B. LES NATIONS DANS LA GLOBALISATION DE L'ÉCONOMIE
1. Le déplacement en Chine de votre commission des finances : une force de frappe colossale
Une délégation du bureau de votre commission des finances a effectué une mission en Chine en avril 2004. Cette mission a permis de prendre la mesure des défis qui attendent le monde occidental pour faire face à l'arrivée d'un acteur économique, à terme dominant, sur le marché mondial.
a) Une mutation économique spectaculaire
La Chine a effectué l'une des transformations les plus spectaculaires et les plus rapides qu'un pays ait connue depuis la Révolution industrielle. Elle possède aujourd'hui les éléments d'une économie moderne tout en restant, par certains aspects, un pays en développement, confronté à de nombreux défis.
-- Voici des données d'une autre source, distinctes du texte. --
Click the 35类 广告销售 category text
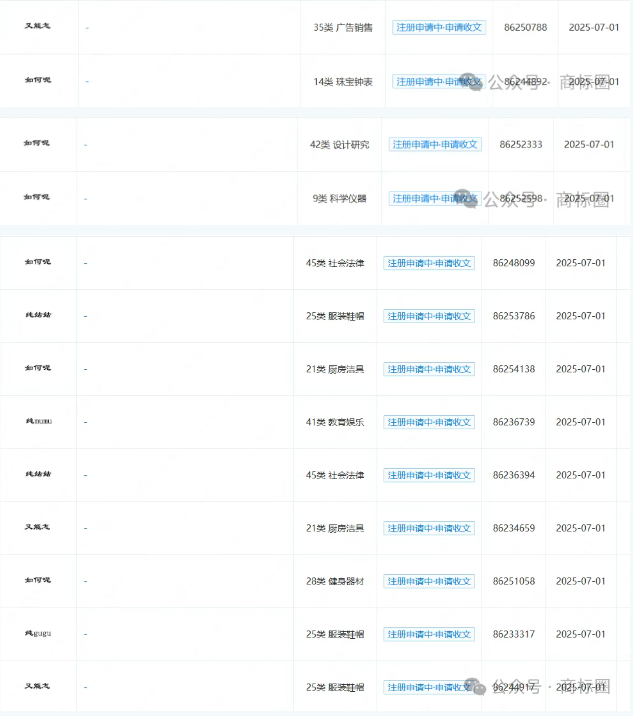The width and height of the screenshot is (633, 716). (x=342, y=28)
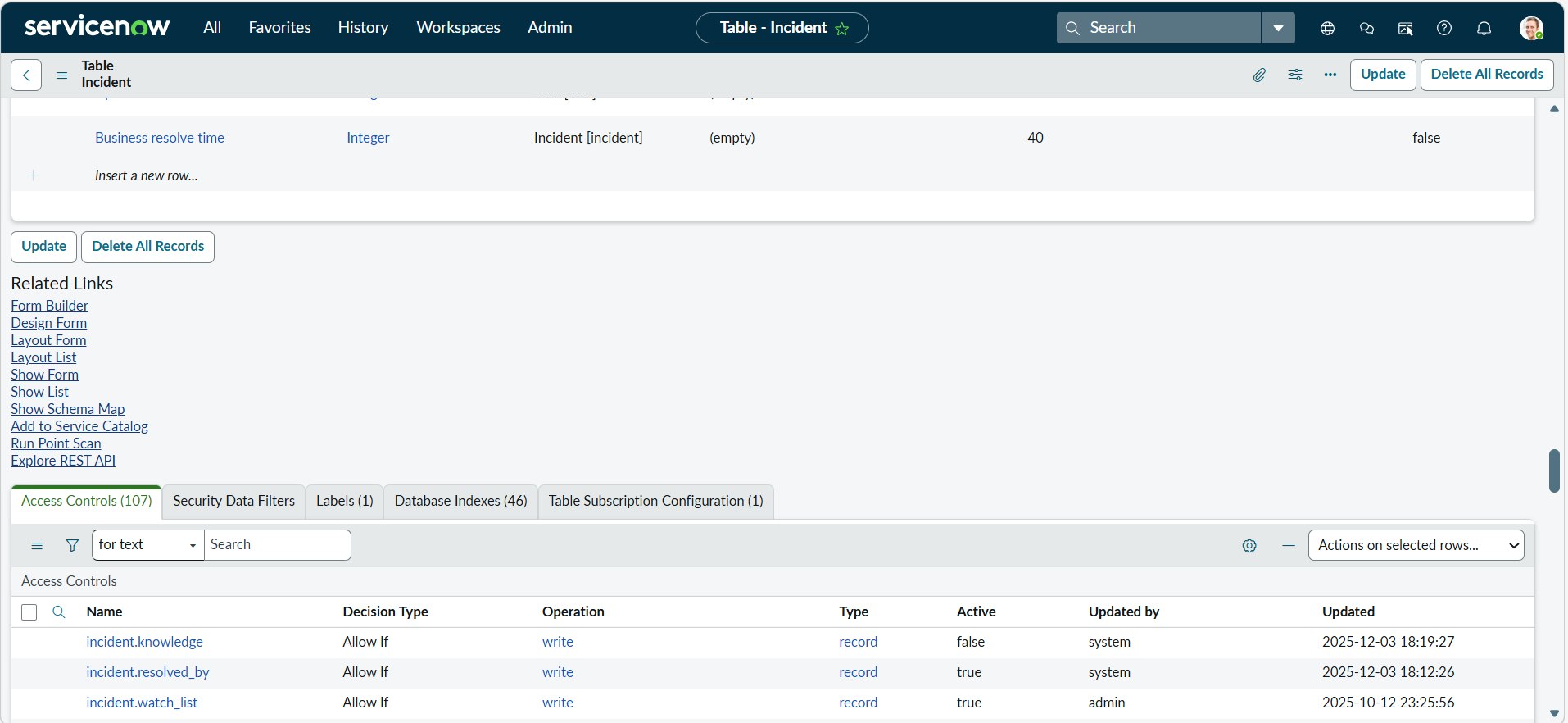
Task: Open the notifications bell icon
Action: 1484,28
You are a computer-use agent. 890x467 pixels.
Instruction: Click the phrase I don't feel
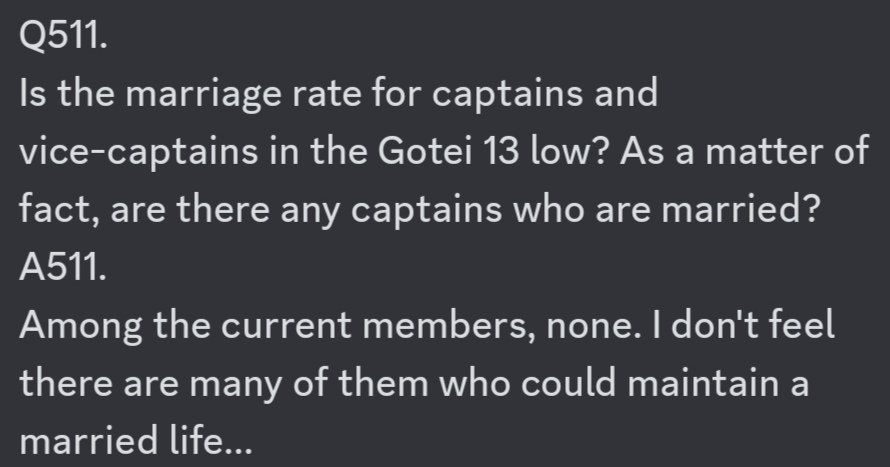tap(744, 325)
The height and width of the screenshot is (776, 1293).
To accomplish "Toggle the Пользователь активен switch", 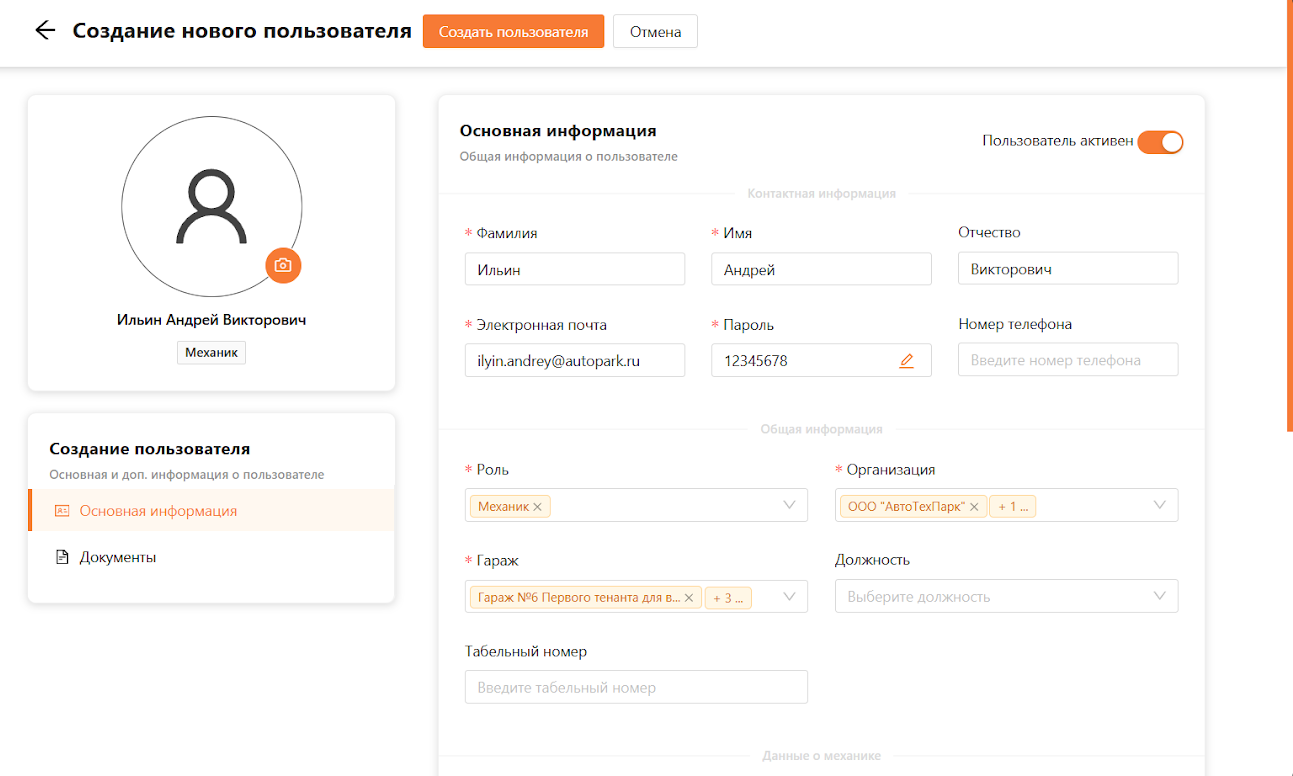I will [x=1160, y=142].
Si les statistiques doivent être maniées avec une extrême précaution, la Chine connaît néanmoins depuis 1978 un développement extrêmement rapide, avec un taux de croissance annuel moyen de 9,4 %, l'industrie représentant 53 % du produit national brut, contre 32 % pour les services et 15 % pour l'agriculture. Le taux d'ouverture, mesuré par le ratio des exportations sur le produit intérieur brut, a atteint 61 % en 2003, ce dernier chiffre illustrant le rôle essentiel des exportations. La division internationale du travail au profit de la Chine ne s'effectue, ainsi, plus seulement entre industries, mais également au sein même des processus industriels, de sorte qu'elle fabrique aujourd'hui aussi bien des produits à forte intensité de main-d'oeuvre (l'entreprise américaine Wal-Mart importe ainsi chaque année 14 milliards de dollars de produits chinois aux Etats-Unis), que des composants électroniques sophistiqués ou des éléments d'avion.
La force de la Chine réside donc dans le fait que ce pays peut offrir une palette complète de produits.
b) Un acteur économique bientôt dominant ?
Le ministère de l'économie du Japon avait, dans une note de 2001, qualifié la Chine « d'usine du monde », expression qui a connu depuis un grand retentissement.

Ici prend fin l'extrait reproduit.